There's Giuseppe Zanotti
Fish Bone Sandals


 Dior
(Gladiator Heels)


       God the list goes on and on and on... so lets just say... if you're willing to spend the money... there's sex on heels out there....

 And those are all the fucking expensive bastards  i can afford once in a blue fucking moon (and so the designer knock-offs are gonna be our friends) and then you have your AFFORDABLE designers
Betsey Johnson, Badgley Mishka, Gucci (sometimes I'll admit their shit gets crazy but for the most part you're golden) Jessica Simpson, Steve Madden, Guess, Coach, etc, etc, etc.
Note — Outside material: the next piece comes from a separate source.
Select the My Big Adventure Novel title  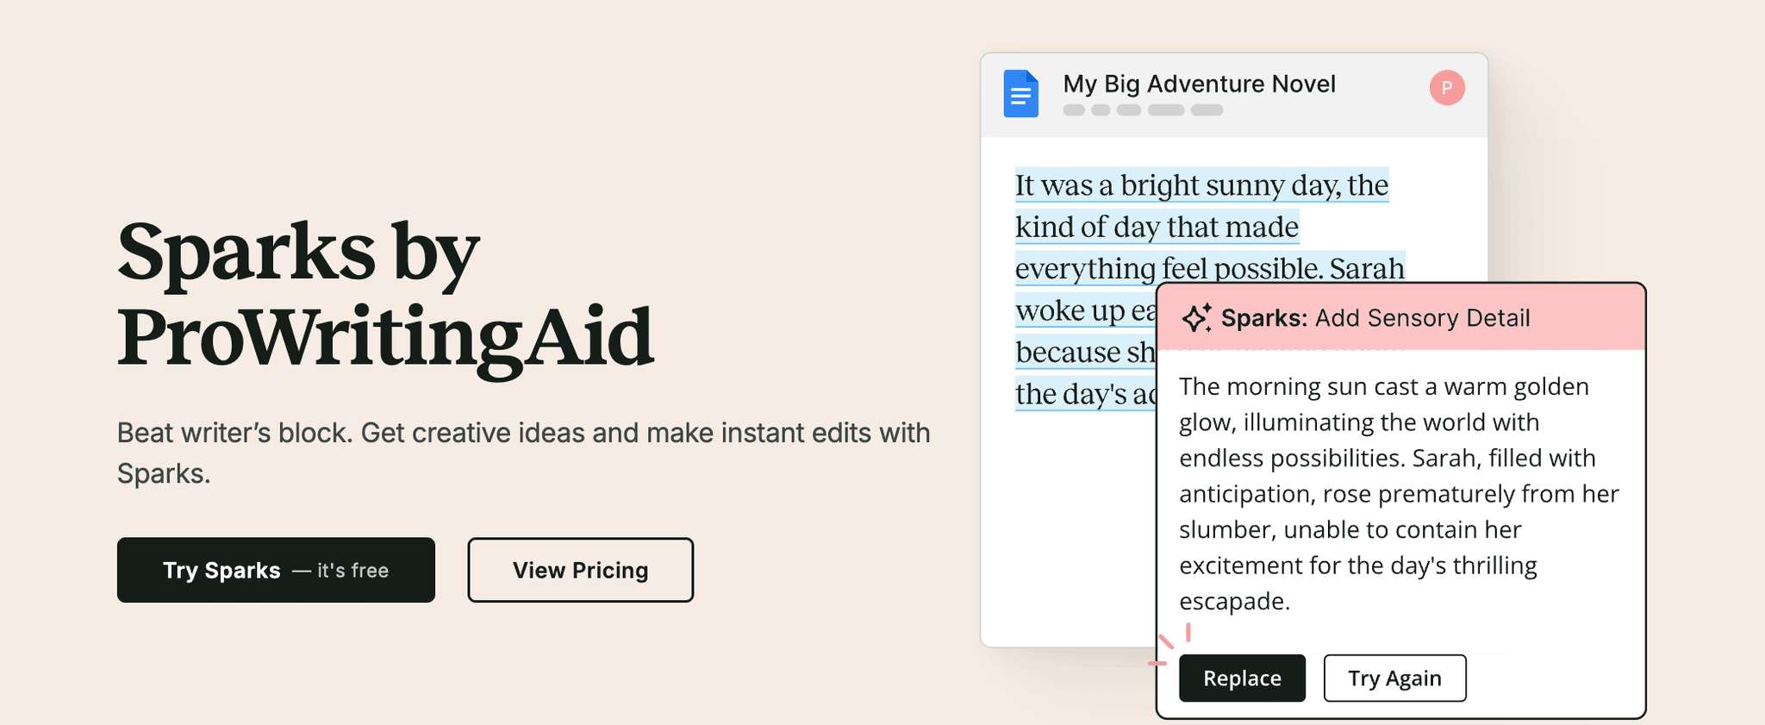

 So now you know a few of my haves and a few of my hearts desires........ But just remember... you don't have to rock these shits just to have killer shoes.... some of my neatest shoes are ebay scores of off ass brands....... shoes are supposed to be fun and they are as diverse as we are.... just because some motherfucker made more than one thing to turn a profit -doesn't mean that we cant wear them Uniquely.

Sunday, June 10, 2012

Lets Start at the Beginning...

***so let  me preface the beginning of this whole journey with the fact that.......... i cuss. I cuss like a drunken horny fucking pirate who hasn't seen land in a fortnight..... so if you have delicate sensibilities..... this is NOT the kinda blog you want to read...... and with that said.... please........ enjoy the show...***


I can remember the first time I realized that shoes were important. I was about four and it was Halloween and i was a Hula Girl. And not the cheesy fake ass plastic skirt with some PJs on Hula Girl.... i had an authentic grass skirt, Hawaiian print bikini, puka shell lei, and a real fresh flower lei, and a head piece made of fresh greenery.... my mother was a florist and could MacGyver anything out of some wire and a few sprigs of flowers....
Well Don't take my damn word for it... Check Me out:


Pretty sweet Right???


              But the one thing that was wrong............. the shoes............ you cant see it in the picture; i don't know if its because i cropped them out because i was still subconsciously upset about the shoes, or if the original photo just cut off there.... but i remember being so upset that they were wrong... just... wrong wrong wrong.... why?....... because they were MOCCASINS... they were blue and had fucking tribal beading and i was so upset i wanted to go barefoot but my mom wasn't having it. That was the first time i remember realizing that shoes make or break the feeling if your outfits. You can actually kinda see my puffy red face in the second picture because id just thrown a level 15 fit trying to get my mom to let me take the shoes off.

So that's just my first moment of clarity when it came to what went on my feet. I can remember being constantly late for school because i would hide shoes i deemed too damn ugly to wear (much to my mothers fucking annoyance.) She actually left me crying on the front porch a few times while she drove off because she was late for work 


Well Enough of that crap... the facts are... I fucking LOVE Fucking Shoes! No ifs, ans, or Buts.... i have a pretty hefty down payment on a house in my closet..... and there's no stopping me.... i am constantly on the search for "the perfect shoe" of any given color or style.

Yes i have multiples of some (different colors of Course) and too many black heels.... but its still not going to stop me.

So this blog is going to be about Shoes, My love of shoes, my Search for the perfect shoe, my RULES about shoes (i have many) and just general info I'd like to share with the world. Let me say; i know everyone has opinions and not everyone's opinions match mine... and hey that's ok... i don't fucking mind. You go on and have your opinion... and if you don't agree or don't like what i have to say about the world.... then go on and write your own shit.

Let the Fun begin....

Yep... those are my babies.... and they cant Wait to meet Y'all!!!!